**ASSIGNMENT:** Begin at the line below that contains "Task: Close the dialog using the X icon". Repeat it and all remaining lines of the records exactly.

**DATA UNDER STUDY:**

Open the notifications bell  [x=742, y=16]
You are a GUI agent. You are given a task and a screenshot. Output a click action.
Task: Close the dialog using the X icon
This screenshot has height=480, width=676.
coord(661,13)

**OUTPUT OF THE TASK:**
Task: Close the dialog using the X icon
This screenshot has height=480, width=676.
coord(661,13)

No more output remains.